==== Provided entries

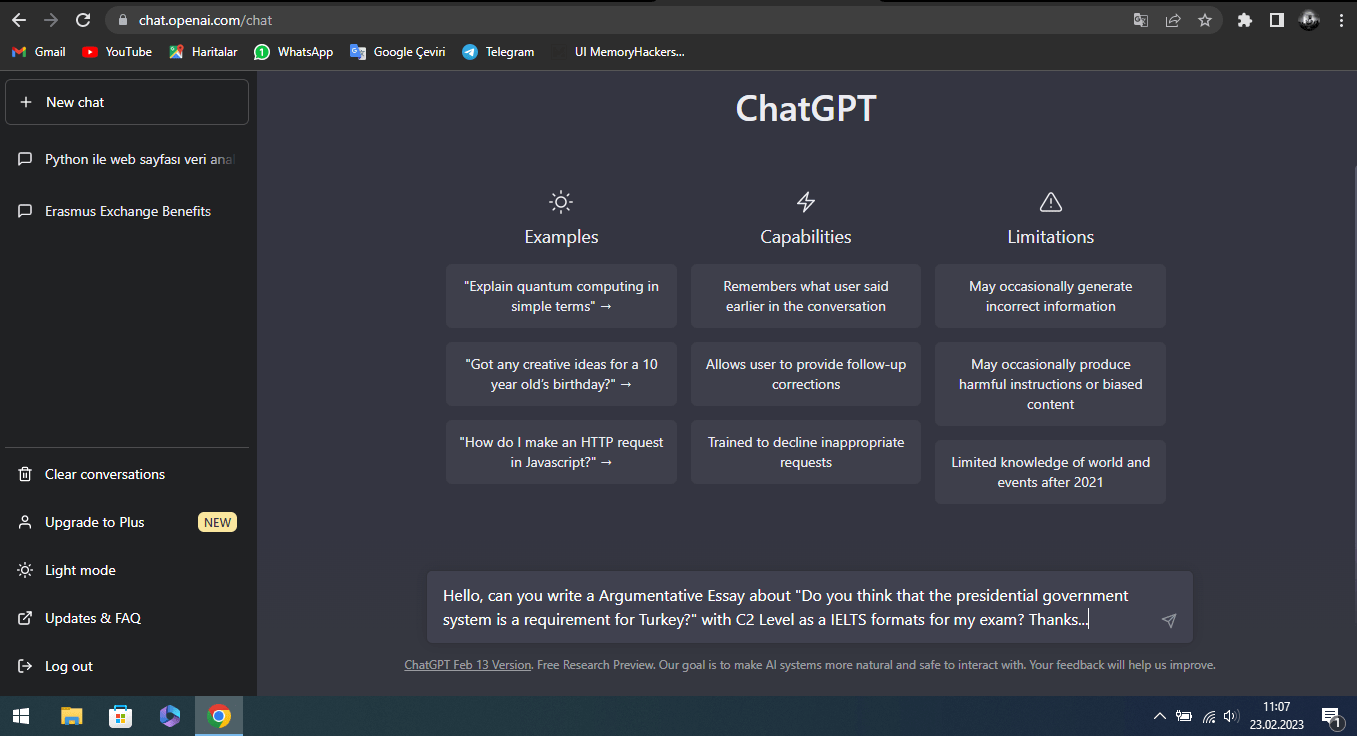Click the system volume speaker icon
Screen dimensions: 1357x736
[x=1231, y=716]
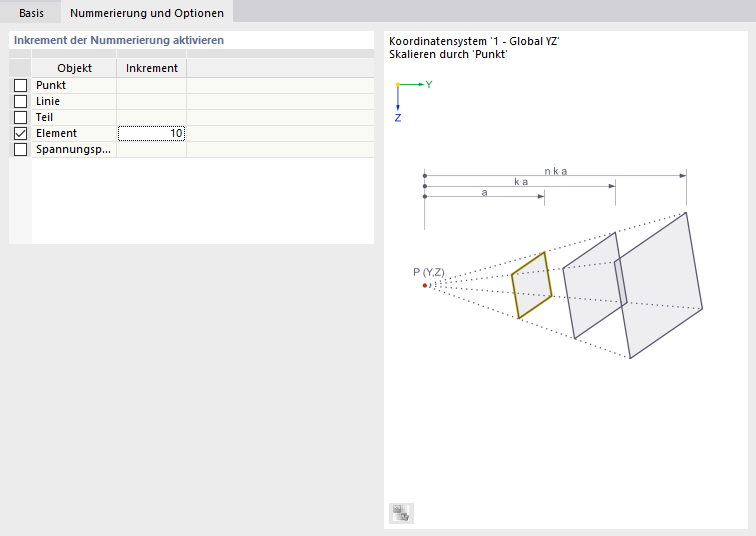
Task: Tick the Linie checkbox
Action: (x=21, y=102)
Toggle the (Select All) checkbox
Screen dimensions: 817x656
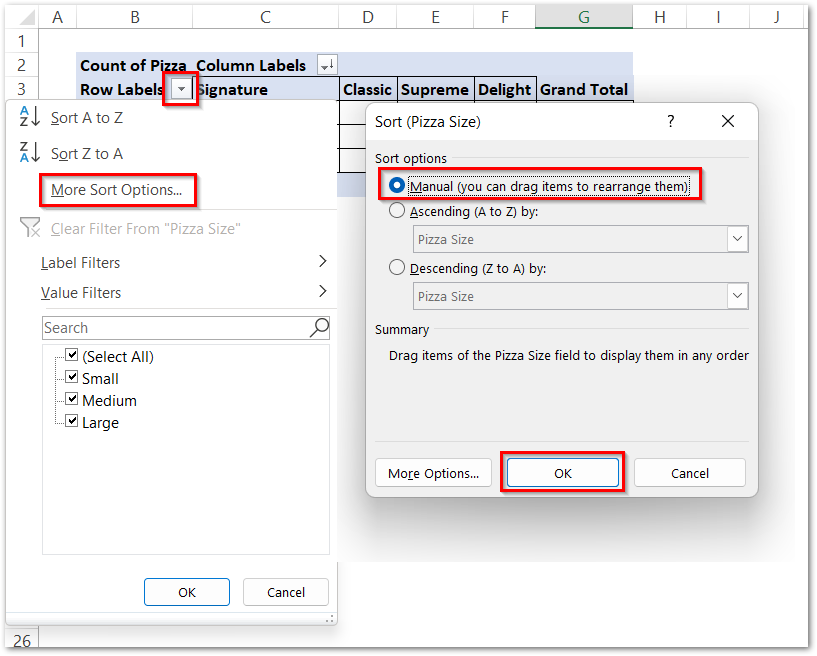tap(73, 356)
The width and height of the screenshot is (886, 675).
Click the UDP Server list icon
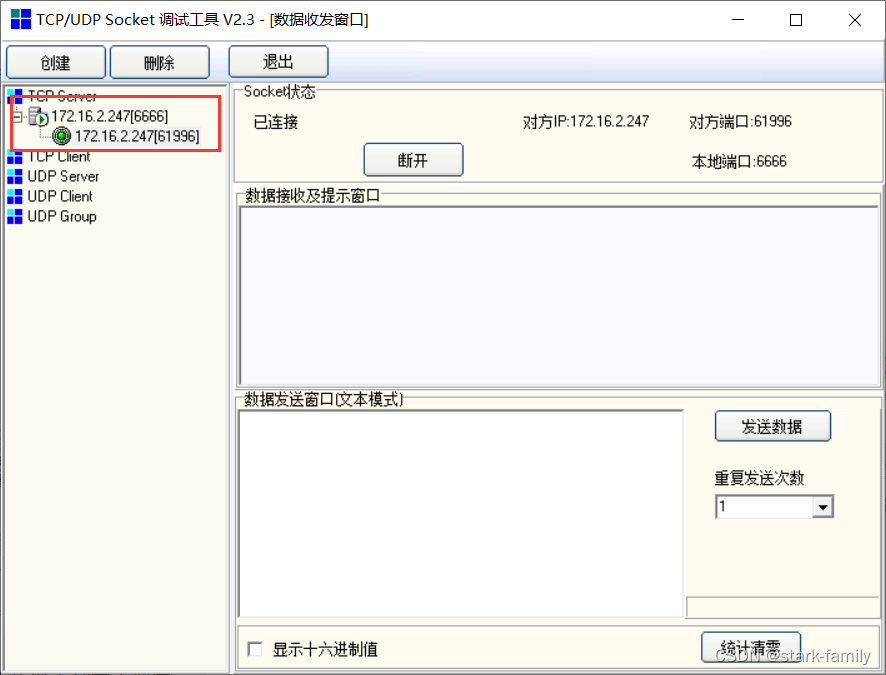(14, 176)
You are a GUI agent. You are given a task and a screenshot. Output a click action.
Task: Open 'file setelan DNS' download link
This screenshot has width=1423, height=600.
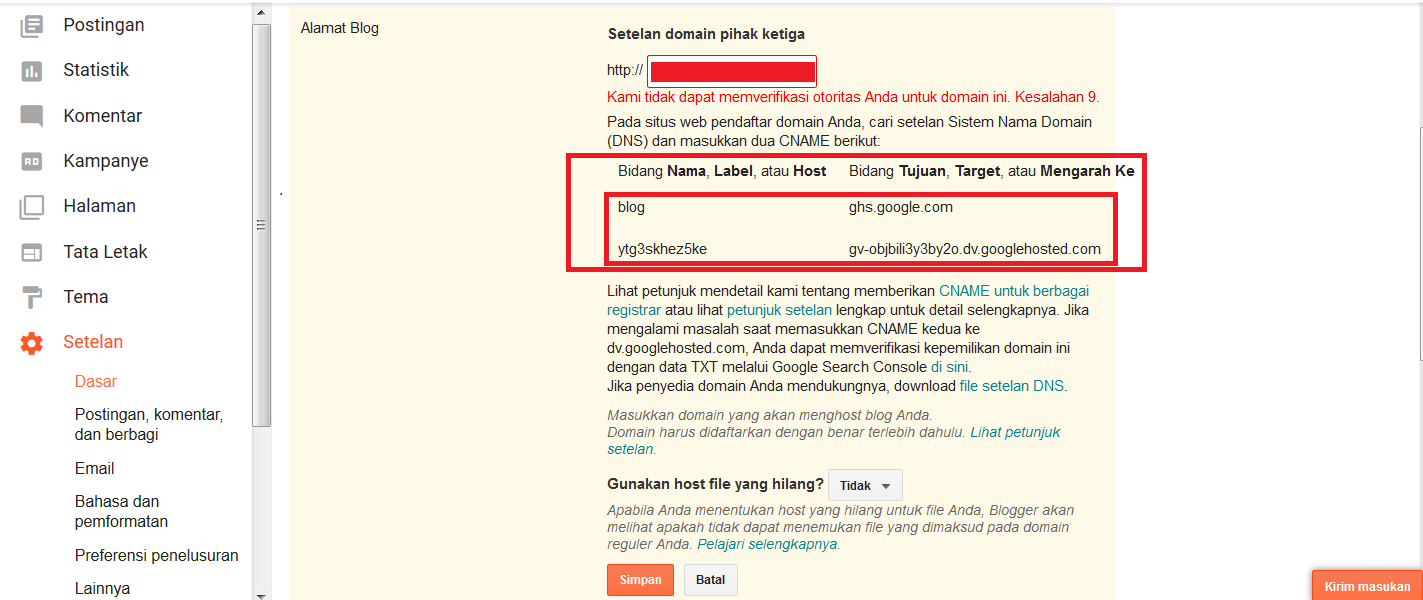(1012, 386)
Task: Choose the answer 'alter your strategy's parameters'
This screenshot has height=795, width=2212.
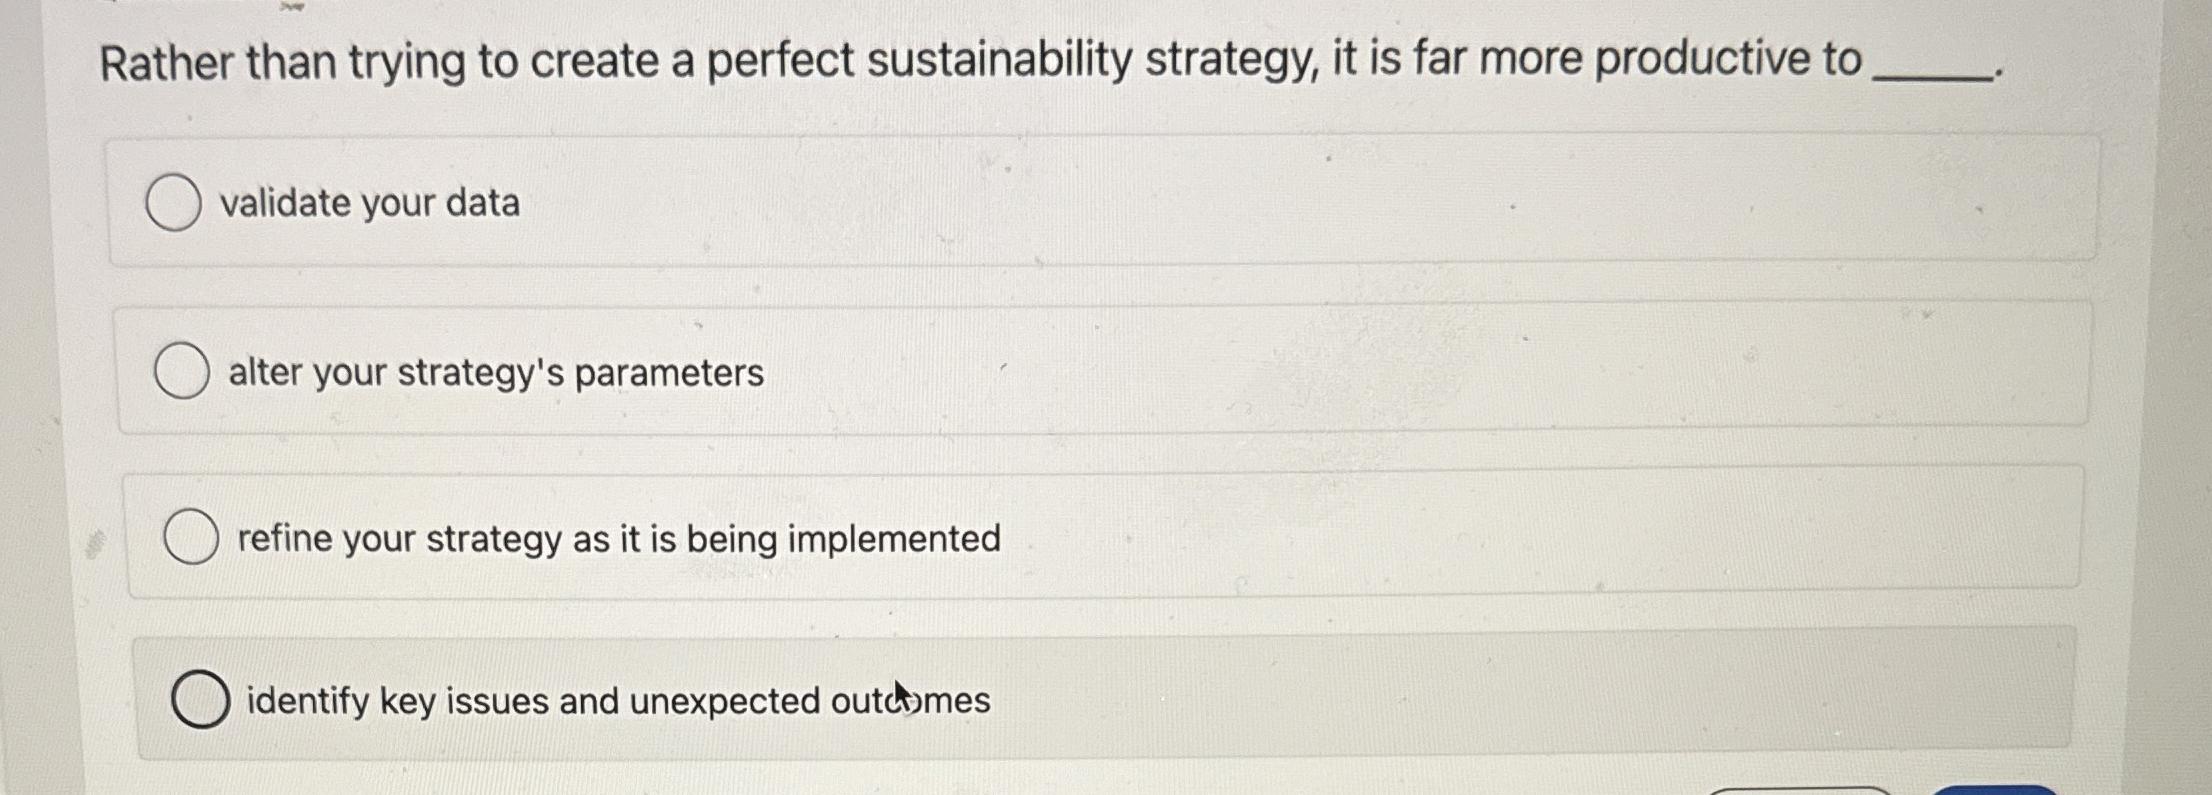Action: click(x=494, y=373)
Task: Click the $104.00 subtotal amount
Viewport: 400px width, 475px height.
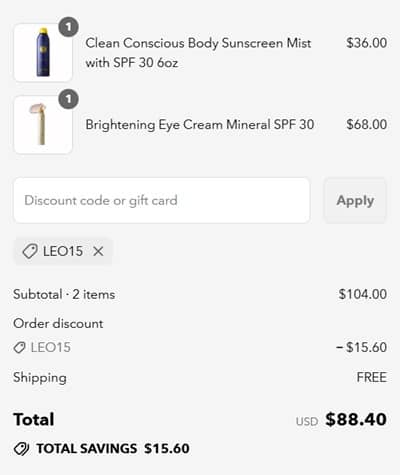Action: tap(363, 294)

========

Exercise
The lines from the one containing "Task: Open 'file setelan DNS' download link" through the end of the data above are to be copied exactly, both ends included, and pictures are to be omitted.

Your response
Task: Open 'file setelan DNS' download link
This screenshot has width=1423, height=600.
(1012, 386)
Task: Choose the answer 'alter your strategy's parameters'
This screenshot has height=795, width=2212.
Action: click(x=494, y=373)
Task: Click the $104.00 subtotal amount
Viewport: 400px width, 475px height.
Action: tap(363, 294)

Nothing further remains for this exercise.